BACKGROUND: Substance use disorders are characterized by a loss of executive control over reward-based decision-making, and disruption of fronto-striatal connectivity has been implicated in this process. Sub-anesthetic ketamine has recently been shown to bolster fronto-striatal connectivity in drug-naïve subjects.
OBJECTIVE: The influence of ketamine treatment was examined on the disruptive effects of cocaine on functional connectivity (FC) and on cocaine-seeking behavior in female rhesus monkeys.
METHODS: Three female rhesus were trained for unanesthetized MRI scanning. Each received three drug-naïve/abstinent pharmacological MRI scans with acute injections of saline, cocaine (0.3 mg/kg i.v.), and cocaine (0.3 mg/kg i.v.) 48-h after a ketamine treatment (low dose = 0.345 mg/kg bolus + 0.256 mg/kg/h for 1 h; i.v.), and a fourth scan with saline injection following 2 months of daily cocaine self-administration. A separate cohort of five rhesus (4 female), all with extensive histories of cocaine exposure, underwent reinstatement testing 48 h after ketamine (or vehicle) treatment. Two sub-anesthetic doses were tested: low dose and high dose = 0.69 mg/kg + 0.512 mg/kg/h for 1 h.
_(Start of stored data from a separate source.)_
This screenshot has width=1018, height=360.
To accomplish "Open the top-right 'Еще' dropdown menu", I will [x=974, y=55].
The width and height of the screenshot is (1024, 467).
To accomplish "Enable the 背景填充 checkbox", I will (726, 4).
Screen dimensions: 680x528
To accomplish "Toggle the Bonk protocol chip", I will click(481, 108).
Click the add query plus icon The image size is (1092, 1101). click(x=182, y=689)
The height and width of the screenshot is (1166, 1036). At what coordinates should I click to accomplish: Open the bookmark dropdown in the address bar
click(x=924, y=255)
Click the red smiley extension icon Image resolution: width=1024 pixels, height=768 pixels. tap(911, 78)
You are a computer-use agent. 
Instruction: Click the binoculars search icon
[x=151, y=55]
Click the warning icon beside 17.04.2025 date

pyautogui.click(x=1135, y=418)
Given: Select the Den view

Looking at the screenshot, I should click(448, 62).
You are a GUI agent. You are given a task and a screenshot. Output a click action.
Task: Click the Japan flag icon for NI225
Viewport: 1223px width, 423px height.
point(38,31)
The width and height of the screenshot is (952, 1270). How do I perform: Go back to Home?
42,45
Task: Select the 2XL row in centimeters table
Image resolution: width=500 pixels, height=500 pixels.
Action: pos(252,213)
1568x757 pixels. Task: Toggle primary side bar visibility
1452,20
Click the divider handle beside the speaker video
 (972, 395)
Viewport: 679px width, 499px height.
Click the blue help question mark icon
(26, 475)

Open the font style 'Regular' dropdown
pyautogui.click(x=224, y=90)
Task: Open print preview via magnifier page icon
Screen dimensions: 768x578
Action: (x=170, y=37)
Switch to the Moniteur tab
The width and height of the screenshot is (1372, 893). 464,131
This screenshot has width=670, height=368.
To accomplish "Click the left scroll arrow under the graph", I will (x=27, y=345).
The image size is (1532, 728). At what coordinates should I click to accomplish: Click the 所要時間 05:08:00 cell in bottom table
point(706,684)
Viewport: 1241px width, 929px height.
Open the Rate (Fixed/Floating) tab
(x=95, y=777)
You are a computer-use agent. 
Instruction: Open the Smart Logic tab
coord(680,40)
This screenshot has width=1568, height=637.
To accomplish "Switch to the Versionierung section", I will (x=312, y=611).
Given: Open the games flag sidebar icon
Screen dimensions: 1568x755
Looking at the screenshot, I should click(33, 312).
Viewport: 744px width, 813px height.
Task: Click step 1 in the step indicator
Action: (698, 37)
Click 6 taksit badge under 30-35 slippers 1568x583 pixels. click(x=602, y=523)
RESULTS: Ketamine treatment attenuated the effects of cocaine on both global and fronto-striatal FC in drug-naïve/abstinent subjects. Two months of daily cocaine self-administration led to prolonged disruption of both global and fronto-striatal FC. Cocaine-seeking behavior during reinstatement was reduced following ketamine treatment at the low dose, but not high dose.
CONCLUSIONS: These findings illustrate the disruptive effects of cocaine on functional connectivity and provide evidence for the potential efficacy of ketamine as a treatment for stimulant use disorder.